**Saved data entries**

◆ ◆ ◆ ◆ ◆

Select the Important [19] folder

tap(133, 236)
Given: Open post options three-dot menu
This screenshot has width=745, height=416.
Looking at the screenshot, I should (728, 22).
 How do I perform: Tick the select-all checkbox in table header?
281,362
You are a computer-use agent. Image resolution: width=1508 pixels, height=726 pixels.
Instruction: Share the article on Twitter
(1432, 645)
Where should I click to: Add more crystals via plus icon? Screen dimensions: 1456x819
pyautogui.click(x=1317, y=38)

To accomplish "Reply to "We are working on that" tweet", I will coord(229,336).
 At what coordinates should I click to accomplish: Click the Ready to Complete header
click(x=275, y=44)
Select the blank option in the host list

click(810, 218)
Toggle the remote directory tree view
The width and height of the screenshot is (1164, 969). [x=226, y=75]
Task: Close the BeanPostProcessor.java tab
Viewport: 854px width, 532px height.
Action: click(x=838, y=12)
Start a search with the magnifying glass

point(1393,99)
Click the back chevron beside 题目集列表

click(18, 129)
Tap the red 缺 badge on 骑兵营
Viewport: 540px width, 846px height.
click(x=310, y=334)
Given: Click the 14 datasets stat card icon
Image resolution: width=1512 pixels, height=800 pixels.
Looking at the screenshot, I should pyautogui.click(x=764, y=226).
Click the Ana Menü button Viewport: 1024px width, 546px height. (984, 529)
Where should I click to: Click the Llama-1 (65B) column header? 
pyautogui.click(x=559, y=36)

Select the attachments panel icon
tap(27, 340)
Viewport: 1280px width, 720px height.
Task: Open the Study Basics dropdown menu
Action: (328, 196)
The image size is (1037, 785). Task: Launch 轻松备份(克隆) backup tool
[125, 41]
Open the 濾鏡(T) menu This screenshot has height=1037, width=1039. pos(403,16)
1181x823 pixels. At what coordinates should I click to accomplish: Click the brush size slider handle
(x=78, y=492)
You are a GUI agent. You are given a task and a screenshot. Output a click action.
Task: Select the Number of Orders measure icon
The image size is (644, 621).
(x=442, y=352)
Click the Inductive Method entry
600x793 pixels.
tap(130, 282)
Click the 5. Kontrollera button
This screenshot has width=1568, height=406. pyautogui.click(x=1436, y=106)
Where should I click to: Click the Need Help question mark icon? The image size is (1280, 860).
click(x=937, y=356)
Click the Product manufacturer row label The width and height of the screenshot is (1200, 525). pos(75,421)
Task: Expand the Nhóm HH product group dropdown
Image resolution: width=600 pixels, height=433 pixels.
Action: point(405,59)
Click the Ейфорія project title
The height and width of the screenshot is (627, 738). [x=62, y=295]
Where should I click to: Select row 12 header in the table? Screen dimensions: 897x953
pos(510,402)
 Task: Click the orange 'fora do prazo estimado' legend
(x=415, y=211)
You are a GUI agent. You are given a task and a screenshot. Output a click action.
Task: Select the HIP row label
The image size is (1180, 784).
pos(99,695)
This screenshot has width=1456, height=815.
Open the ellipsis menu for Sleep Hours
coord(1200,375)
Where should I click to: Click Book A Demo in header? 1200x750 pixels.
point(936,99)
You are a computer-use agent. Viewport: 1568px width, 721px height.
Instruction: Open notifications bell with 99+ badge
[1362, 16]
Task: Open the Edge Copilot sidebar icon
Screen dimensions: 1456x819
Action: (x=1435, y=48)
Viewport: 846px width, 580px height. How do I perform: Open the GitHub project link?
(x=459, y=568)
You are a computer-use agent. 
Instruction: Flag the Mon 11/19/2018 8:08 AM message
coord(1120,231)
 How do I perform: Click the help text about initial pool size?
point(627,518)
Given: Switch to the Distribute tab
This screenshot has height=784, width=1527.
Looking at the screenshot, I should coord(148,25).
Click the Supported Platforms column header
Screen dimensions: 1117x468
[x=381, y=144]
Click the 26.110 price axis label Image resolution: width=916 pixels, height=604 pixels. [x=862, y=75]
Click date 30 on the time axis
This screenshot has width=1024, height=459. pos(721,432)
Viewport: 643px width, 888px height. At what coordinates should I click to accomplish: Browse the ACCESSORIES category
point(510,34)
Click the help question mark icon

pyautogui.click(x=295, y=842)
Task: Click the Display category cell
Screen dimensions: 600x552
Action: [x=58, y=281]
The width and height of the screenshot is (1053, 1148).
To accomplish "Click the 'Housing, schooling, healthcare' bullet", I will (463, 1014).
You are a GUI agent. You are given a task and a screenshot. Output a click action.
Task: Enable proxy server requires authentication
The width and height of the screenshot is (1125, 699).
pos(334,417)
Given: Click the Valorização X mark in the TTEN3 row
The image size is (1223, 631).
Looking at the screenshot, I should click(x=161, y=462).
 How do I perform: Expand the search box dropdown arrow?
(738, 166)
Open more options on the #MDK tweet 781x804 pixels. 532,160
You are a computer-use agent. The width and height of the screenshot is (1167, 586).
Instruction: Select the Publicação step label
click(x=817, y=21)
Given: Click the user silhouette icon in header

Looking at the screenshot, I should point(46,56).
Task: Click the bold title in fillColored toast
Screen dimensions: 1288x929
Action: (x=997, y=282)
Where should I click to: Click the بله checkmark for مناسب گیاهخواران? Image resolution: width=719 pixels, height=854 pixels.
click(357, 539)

◆ ◆ ◆ ◆ ◆

**PROBLEM TO SOLVE**
Among the entries, how many lines hold the string "options"? Answer with a bare number.

**EXERCISE ANSWER**
2